Price: market price
Stop-loss: under 142,8 rubble per stock
Take profit: 169 and 176 rubble per stock
Investment horizon: up to 2 months (until dividend cutoff)
NLMK group is a vertically-integrated steel company. The company has a major market share, and has assets in Russia, Europe and the US.
Market capitalization of NLMK is approximately $15 billion. NLMK is headquartered in Lipetsk, Russia.
Technical analysis (trading plan)
$NLMK is forming a trend-continuation triangle figure. A weakening rubble gave it an upside impulse. Currently, the stock has retraced to the triangle's upper line. A further uptrend is expected, first to the 169 rubble per stock level, and then possibly to 176. The investment horizon is 2 months, which marks the period of dividend cutoff. Until then, investors have to decide whether they want dividends or the increased capitalization gains.
On April 24th the group reported on its Q1 2018 financial results. Year on year, revenues grew by 30%, due to a hike in steel prices and internal efforts on increasing operational effectiveness. EBITDA grew to a record of $812 million, while free cash flow grew threefold to $599 million, all of which were directed towards dividend payments. Q1 dividend yield on NLMK stock is 16%.
NLMK historically pays higher dividends than others in the industry and sector (see table 1). NLMK is also leading on various profitability indicators (see table 3).
Despite its superior results, $NLMK trades at a lower P/E levels than its competitors (see table 3) and has lower debt burden (see table 4).

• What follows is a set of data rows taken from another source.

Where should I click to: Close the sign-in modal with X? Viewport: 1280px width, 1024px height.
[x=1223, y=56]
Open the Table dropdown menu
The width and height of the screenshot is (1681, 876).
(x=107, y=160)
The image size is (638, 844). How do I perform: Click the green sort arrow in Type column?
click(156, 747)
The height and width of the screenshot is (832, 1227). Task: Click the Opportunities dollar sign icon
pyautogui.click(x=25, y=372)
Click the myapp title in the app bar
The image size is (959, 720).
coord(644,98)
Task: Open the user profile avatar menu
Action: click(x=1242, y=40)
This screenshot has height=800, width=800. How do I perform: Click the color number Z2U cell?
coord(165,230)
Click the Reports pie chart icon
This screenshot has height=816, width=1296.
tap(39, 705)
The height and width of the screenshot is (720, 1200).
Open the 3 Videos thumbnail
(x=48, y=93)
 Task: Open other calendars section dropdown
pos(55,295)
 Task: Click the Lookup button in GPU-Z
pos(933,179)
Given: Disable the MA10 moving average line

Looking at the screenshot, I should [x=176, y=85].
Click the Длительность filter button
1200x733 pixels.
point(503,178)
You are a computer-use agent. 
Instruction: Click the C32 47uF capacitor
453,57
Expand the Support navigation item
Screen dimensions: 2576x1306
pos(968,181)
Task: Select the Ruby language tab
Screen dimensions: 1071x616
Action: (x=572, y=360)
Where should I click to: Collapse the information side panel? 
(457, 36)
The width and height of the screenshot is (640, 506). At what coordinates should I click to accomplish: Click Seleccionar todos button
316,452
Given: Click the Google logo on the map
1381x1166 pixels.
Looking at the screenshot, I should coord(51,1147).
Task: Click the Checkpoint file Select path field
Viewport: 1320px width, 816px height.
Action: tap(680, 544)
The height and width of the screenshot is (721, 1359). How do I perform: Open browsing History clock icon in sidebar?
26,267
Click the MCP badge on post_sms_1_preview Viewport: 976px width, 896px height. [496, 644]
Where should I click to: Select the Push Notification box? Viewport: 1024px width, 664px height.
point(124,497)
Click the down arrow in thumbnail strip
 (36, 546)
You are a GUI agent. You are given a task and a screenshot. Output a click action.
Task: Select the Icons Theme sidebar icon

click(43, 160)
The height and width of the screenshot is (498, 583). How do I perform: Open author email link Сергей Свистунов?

NLMK is considering acquiring ArcelorMittal's Belgian assets. If the deal comes through, it will open possibilities for further expansion of NLMK, which, since the middle of 2000s, has expanded its global presence largely through M&A activity.
However, NLMK faces risks in the form of the 25% steel tariffs imposed by Donald Trump. In the beginning of May, NLMK warned that it would have to exit American market if its slabs are not exempt from the rule. Currently, Argentina, Australia, Brazil, Canada, Mexico, South Korea, and the EU have all struck similar agreements.